[[ Provided text, beginning ]]
Skip to main content

GIN Index Performance

caution

The operations described in this guide require super admin privileges and are only available to self-hosted deployments.

Medplum uses PostgreSQL GIN (Generalized Inverted Index) indexes on resource tables for search operations. By default, GIN indexes use a mechanism called fastupdate that defers index maintenance by buffering changes in a pending list. This improves write throughput for low-concurrency workloads, but causes significant problems during bulk operations.

When You'll Hit This

You're likely to encounter issues if you are:

  • Running bulk data imports or migrations
  • Performing high-concurrency upserts (e.g. parallel batch requests with conditional creates/updates)

Symptoms include:

  • Serialization errors (40001): Parallel writes contend on the same pending list pages, causing predicate lock conflicts and transaction failures
  • Slow queries: The pending list (up to 4MB) must be scanned on every read, inflating cost estimates and causing the query planner to choose sequential scans over the GIN index
  • Sporadic slow writes: Occasional inserts trigger a full pending list flush, causing unpredictable latency spikes

Disabling fastupdate

Disabling fastupdate causes each insert/update to immediately update the index instead of deferring to the pending list. This eliminates both the serialization errors and the bad query plans.
[[ Provided text, end ]]
*Aim of the task*
Continue the guide on GIN index performance, starting after its last sentence.
[[ Supplied data, beginning ]]
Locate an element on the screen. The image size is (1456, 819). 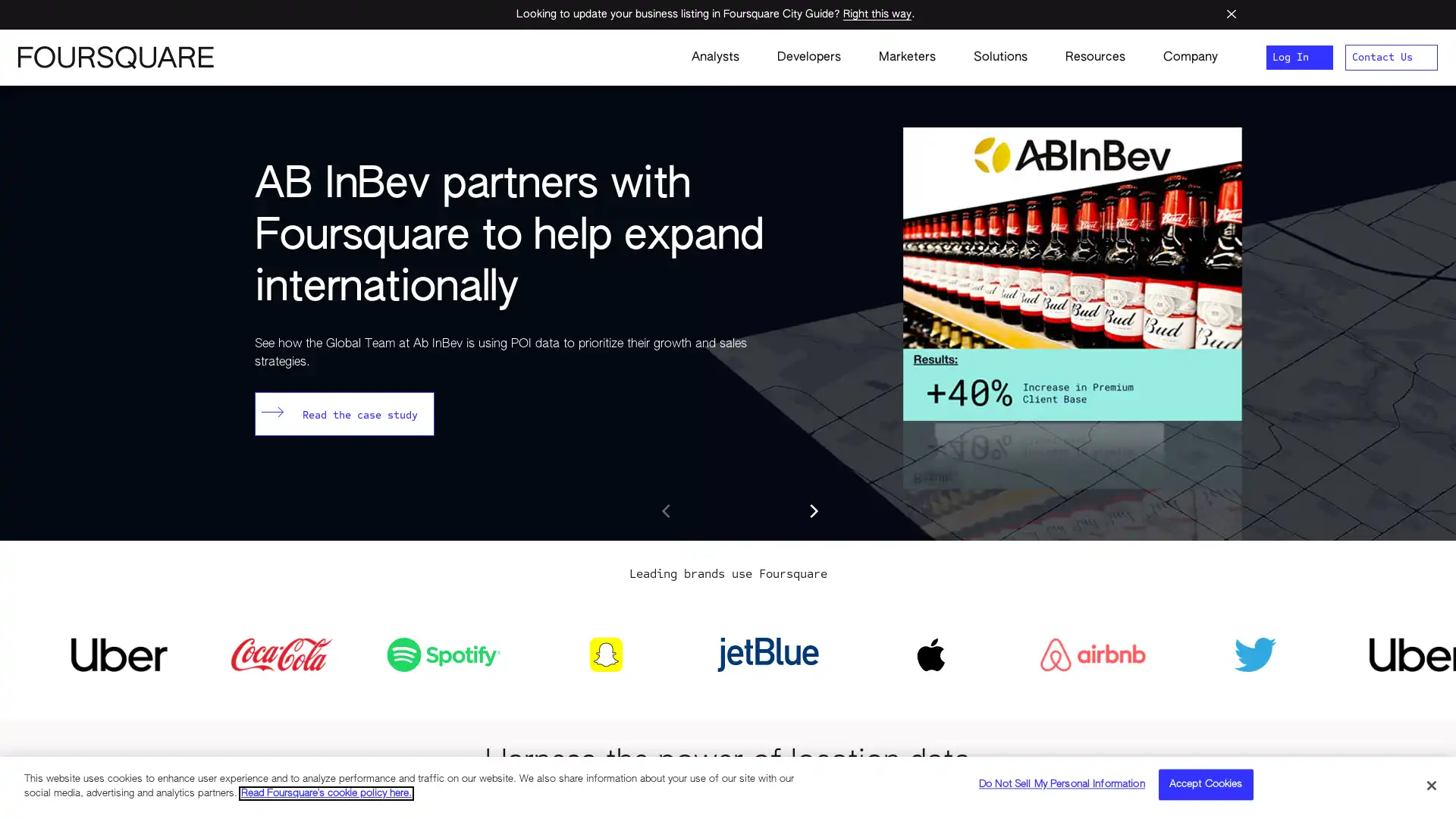
Resources is located at coordinates (1095, 58).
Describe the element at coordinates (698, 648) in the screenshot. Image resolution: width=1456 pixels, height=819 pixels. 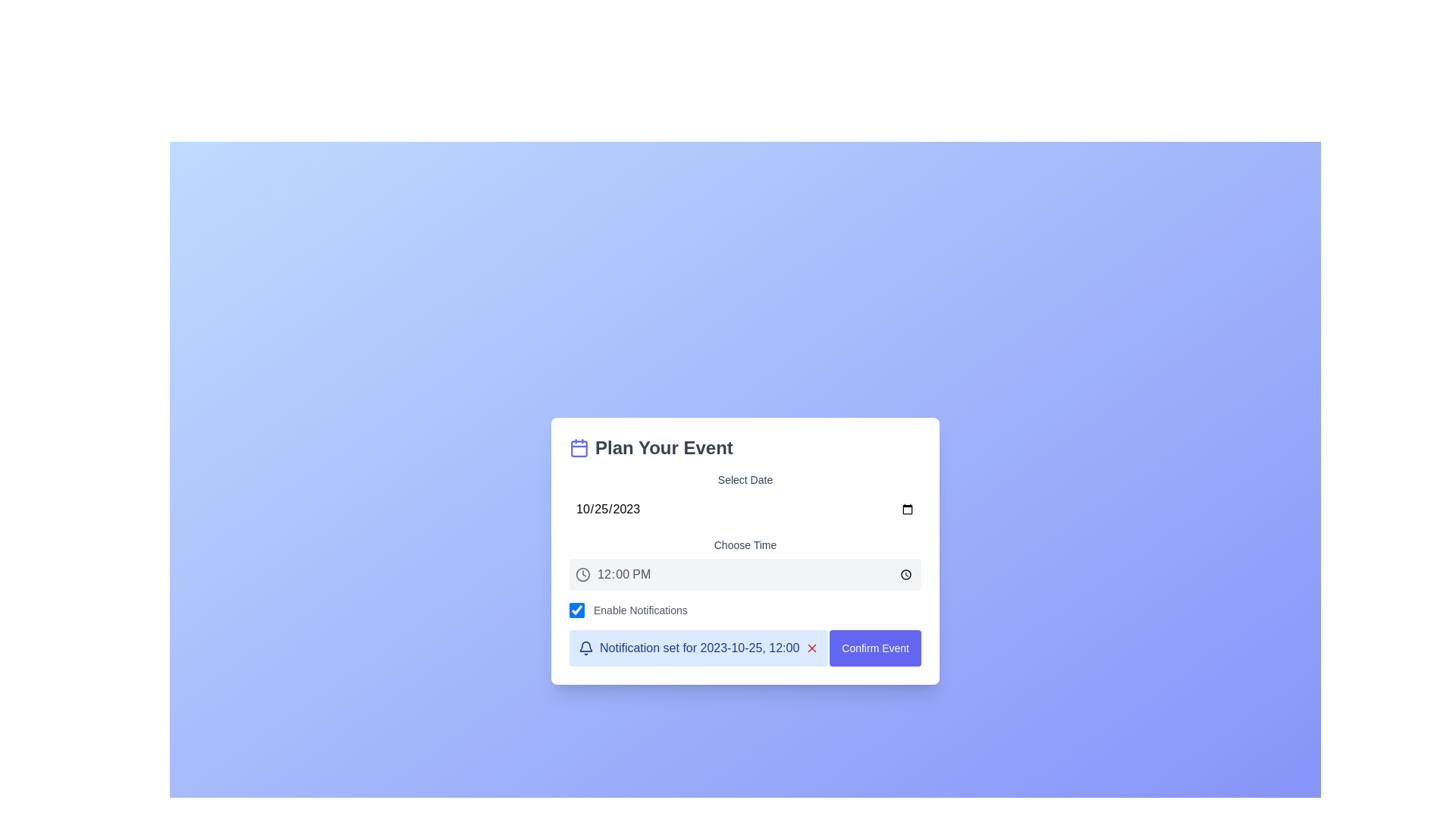
I see `the static informational text block with a bell icon and the text 'Notification set for 2023-10-25, 12:00', located in the bottom section of the modal dialog, to the left of the 'Confirm Event' button` at that location.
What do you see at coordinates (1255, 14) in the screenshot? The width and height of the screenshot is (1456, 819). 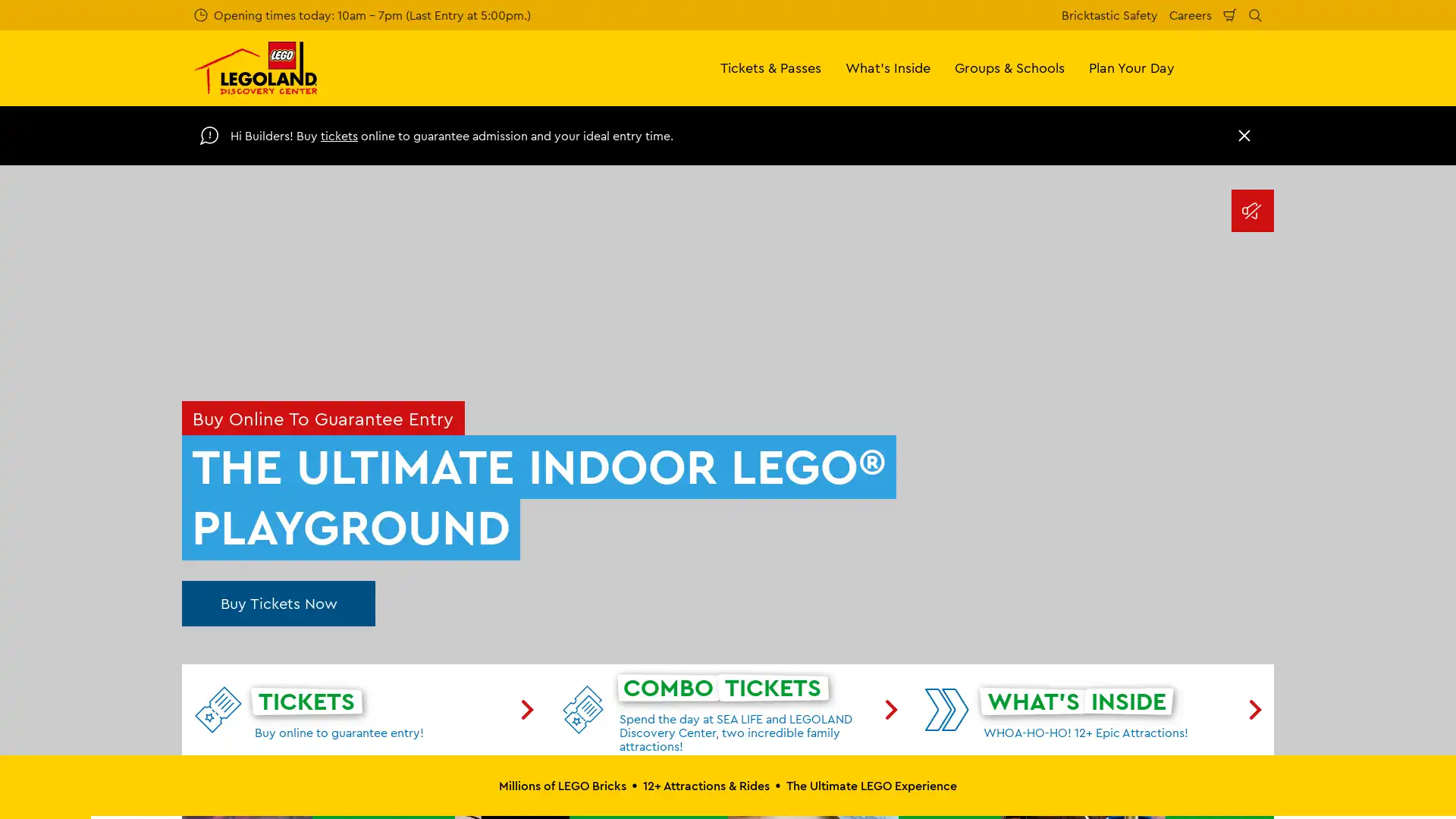 I see `Search` at bounding box center [1255, 14].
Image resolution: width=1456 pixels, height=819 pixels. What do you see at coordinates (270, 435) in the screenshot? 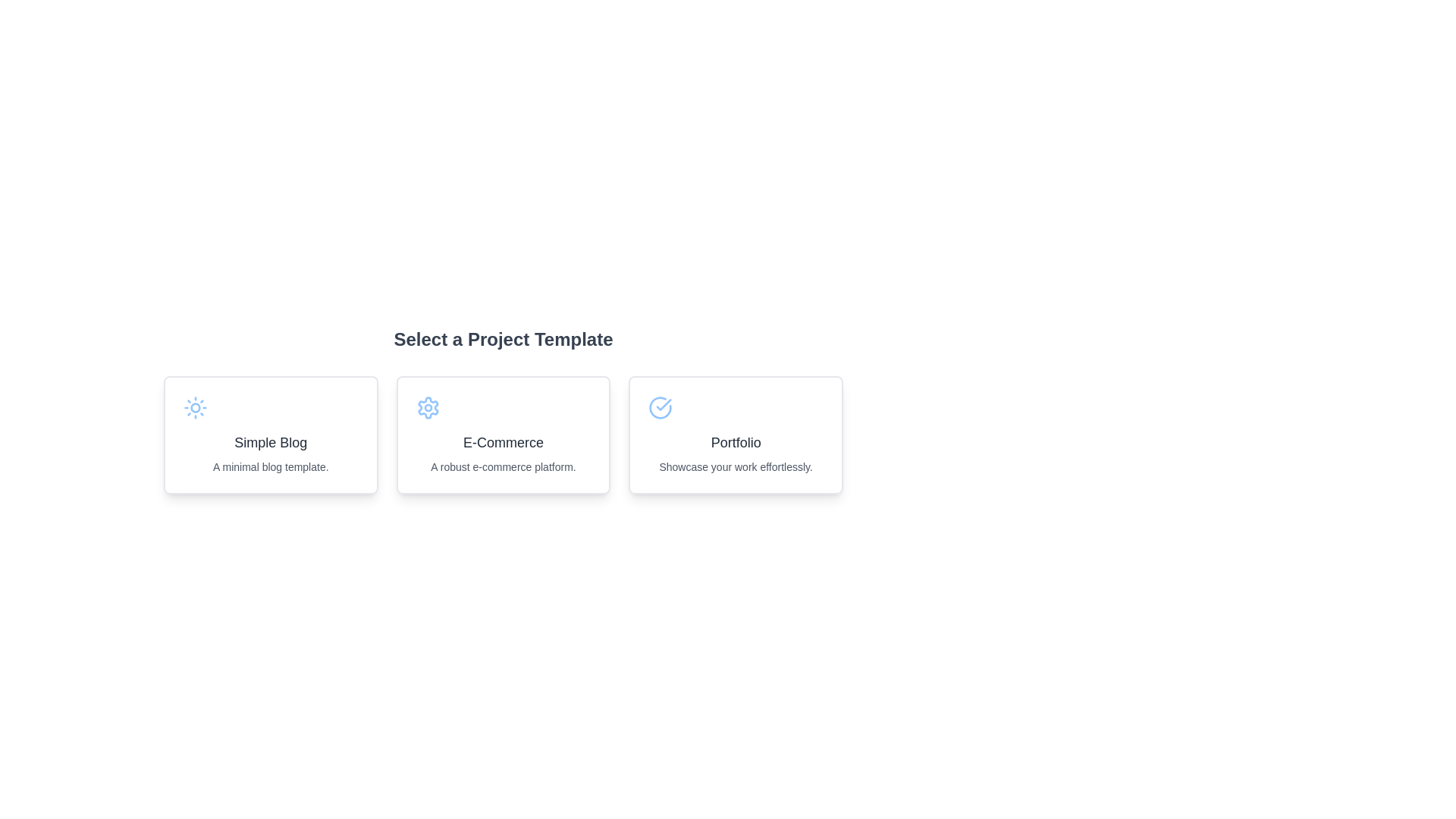
I see `the first card in the horizontal list` at bounding box center [270, 435].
[[ Supplied data, end ]]
*Exercise answer*
Using the Medplum API

Medplum provides a super admin operation to configure GIN indexes. This requires the Prefer: respond-async header and runs as an async job:

POST /fhir/R4/$db-configure-indexes
Content-Type: application/fhir+json
Prefer: respond-async

{
"resourceType": "Parameters",
"parameter": [
{
"name": "tableName",
"valueString": "Patient"
},
{
"name": "fastUpdateAction",
"valueString": "set"
},
{
"name": "fastUpdateValue",
"valueBoolean": false
}
]
}

This disables fastupdate on all GIN indexes for the specified table and automatically runs VACUUM to flush the existing pending list.

tip

You can specify multiple tableName parameters to configure indexes on several tables in a single request.

Using SQL Directly

If you have direct database access, you can disable fastupdate on a specific index:

ALTER INDEX "Patient___idnt_idx" SET (fastupdate = off);
VACUUM "Patient";

The VACUUM is necessary to flush any entries remaining in the pending list after disabling fastupdate.

Transaction Retry Settings

As a complementary measure, tuning the server's transaction retry settings helps handle any remaining serialization errors gracefully. Set the following in your server config:

SettingRecommended ValueDescription
transactionAttempts3 - 4Number of retry attempts for serialization failures
transactionExpBackoffBaseDelayMs200Base delay in milliseconds for exponential backoff between retries
caution

Transaction retries mask the symptoms but don't address the root cause. If you're seeing a high rate of serialization errors, disabling fastupdate on the affected tables is the recommended fix.